Leandro Bueno Bergantin and Afonso Caricati-Neto

It has been almost 4 years since we revealed the explanation for the enigma of the so-called “calcium paradox”. Our discovery of the involvement of Ca2+/cAMP signaling interaction in the regulation of neurotransmitter release, and neuroprotection, was clearly a serendipitous discovery. It has produced new avenues in the understanding of the cellular and molecular mechanisms involved in the pathogenesis of neurological and psychiatric disorders, such as Alzheimer´s disease. Interestingly, this discovery initiated decades ago when numerous clinical studies have reported that use of L-type Ca2+ channel blockers (CCBs) by hypertensive patients decreased arterial pressure, but produced typical symptoms of sympathetic hyperactivity, such as tachycardia and increment of catecholamine plasma levels. Despite these adverse effects of CCBs have been initially attributed to adjust reflex of arterial pressure, during almost four decades this enigmatic phenomenon (the so-called "calcium paradox") remained unclear.
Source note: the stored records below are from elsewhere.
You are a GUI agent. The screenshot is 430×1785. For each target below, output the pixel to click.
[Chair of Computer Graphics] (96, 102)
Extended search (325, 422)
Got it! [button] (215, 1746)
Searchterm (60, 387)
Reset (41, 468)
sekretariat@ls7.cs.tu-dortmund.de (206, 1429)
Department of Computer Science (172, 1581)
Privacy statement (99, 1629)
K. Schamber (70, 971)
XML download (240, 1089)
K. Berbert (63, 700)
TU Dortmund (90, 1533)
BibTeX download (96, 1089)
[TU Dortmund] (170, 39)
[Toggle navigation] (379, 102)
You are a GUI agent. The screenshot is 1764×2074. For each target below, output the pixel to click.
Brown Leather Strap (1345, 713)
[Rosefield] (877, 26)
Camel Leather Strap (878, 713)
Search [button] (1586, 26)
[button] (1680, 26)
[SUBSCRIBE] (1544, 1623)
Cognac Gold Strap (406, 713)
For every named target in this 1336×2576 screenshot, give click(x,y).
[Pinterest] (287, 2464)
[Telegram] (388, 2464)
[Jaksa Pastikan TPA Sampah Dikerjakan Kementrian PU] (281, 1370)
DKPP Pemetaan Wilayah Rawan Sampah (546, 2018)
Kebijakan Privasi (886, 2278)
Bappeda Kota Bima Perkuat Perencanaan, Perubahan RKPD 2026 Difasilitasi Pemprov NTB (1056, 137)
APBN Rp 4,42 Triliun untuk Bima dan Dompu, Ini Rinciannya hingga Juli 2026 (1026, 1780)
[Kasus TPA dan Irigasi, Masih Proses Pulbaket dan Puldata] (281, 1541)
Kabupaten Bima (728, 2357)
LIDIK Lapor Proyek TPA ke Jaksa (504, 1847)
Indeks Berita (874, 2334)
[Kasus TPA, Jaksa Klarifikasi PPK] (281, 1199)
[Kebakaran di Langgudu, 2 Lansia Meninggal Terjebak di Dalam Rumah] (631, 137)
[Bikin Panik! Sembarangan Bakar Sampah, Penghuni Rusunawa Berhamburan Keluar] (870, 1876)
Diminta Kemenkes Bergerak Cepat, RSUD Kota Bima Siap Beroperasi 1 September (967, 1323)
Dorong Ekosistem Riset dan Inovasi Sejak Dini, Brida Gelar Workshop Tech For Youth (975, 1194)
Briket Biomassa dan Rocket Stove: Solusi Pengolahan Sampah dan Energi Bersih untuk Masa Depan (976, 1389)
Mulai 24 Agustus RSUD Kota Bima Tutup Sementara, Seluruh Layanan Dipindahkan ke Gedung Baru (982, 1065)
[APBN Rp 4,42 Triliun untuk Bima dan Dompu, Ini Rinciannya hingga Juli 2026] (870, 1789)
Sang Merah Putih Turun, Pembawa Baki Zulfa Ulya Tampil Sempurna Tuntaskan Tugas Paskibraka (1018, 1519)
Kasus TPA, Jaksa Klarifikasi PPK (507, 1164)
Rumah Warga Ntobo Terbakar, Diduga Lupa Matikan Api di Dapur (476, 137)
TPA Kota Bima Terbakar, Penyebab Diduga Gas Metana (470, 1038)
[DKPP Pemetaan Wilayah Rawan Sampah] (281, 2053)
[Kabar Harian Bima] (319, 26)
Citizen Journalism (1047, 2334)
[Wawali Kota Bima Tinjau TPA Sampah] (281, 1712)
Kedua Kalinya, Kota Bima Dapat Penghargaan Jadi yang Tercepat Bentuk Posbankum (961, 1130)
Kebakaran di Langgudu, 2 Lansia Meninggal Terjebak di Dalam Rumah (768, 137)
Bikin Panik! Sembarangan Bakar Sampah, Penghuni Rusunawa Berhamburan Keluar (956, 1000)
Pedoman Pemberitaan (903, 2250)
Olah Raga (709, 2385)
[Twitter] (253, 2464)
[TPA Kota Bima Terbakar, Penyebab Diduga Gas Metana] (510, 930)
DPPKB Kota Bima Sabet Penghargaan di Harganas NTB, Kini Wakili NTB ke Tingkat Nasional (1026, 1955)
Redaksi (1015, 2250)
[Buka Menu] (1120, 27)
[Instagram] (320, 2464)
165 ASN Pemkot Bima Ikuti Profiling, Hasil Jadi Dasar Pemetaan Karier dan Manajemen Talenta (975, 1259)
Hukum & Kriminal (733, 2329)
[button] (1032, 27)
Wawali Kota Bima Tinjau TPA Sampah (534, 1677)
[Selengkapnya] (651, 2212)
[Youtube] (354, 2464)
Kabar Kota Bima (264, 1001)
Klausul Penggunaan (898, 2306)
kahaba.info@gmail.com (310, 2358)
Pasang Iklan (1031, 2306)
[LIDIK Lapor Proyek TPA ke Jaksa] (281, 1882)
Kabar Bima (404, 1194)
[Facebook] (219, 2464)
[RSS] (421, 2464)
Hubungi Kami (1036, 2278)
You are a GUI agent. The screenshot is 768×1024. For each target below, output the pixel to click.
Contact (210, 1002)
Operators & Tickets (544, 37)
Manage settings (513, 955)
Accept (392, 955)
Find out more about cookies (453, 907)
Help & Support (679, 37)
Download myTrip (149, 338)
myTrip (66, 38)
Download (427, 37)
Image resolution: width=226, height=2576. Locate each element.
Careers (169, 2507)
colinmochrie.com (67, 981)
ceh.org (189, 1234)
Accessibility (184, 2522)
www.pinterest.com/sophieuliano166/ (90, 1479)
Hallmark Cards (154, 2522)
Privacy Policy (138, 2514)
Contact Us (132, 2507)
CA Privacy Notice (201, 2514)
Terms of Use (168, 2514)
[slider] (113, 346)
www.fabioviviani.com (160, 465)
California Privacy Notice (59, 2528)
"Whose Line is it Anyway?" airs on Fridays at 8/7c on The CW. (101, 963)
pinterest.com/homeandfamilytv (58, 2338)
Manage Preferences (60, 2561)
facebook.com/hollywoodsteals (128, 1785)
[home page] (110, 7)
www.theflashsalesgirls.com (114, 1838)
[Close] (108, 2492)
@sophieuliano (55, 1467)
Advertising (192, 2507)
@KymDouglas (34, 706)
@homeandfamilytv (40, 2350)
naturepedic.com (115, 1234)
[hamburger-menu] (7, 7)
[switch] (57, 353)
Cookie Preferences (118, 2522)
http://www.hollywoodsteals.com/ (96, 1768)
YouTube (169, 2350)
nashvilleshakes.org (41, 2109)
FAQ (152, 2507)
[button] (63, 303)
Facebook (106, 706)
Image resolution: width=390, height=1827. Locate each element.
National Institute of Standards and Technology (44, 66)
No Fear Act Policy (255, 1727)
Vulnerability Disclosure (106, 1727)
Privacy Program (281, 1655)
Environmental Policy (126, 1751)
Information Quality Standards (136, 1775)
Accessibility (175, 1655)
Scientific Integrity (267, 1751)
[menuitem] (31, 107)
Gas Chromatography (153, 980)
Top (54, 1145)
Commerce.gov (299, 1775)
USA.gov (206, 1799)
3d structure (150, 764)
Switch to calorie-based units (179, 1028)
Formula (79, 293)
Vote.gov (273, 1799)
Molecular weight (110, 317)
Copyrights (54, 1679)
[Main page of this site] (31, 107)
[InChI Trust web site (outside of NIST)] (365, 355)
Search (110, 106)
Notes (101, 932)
In 2013, through an ingenious experiment, we discovered that this phenomenon was resulting of increment of transmitter release from sympathetic neurons, and adrenal chromaffin cells, stimulated by CCBs due to its interference on the Ca2+/cAMP signaling interaction. In this way, our discovery of the role of Ca2+/cAMP intracellular signaling interaction in the neurotransmitter release, and neuronal death triggered by cytosolic Ca2+ overload, opened novel adventures for the development of new pharmacological strategies more effective for the treatment of neurological and psychiatric disorders resulting of neurotransmitter release deficit, and neuronal death. These novel concepts have been extensively documented in several cited international papers of our own authorship (Bergantin and Caricati-Neto), and in an international book.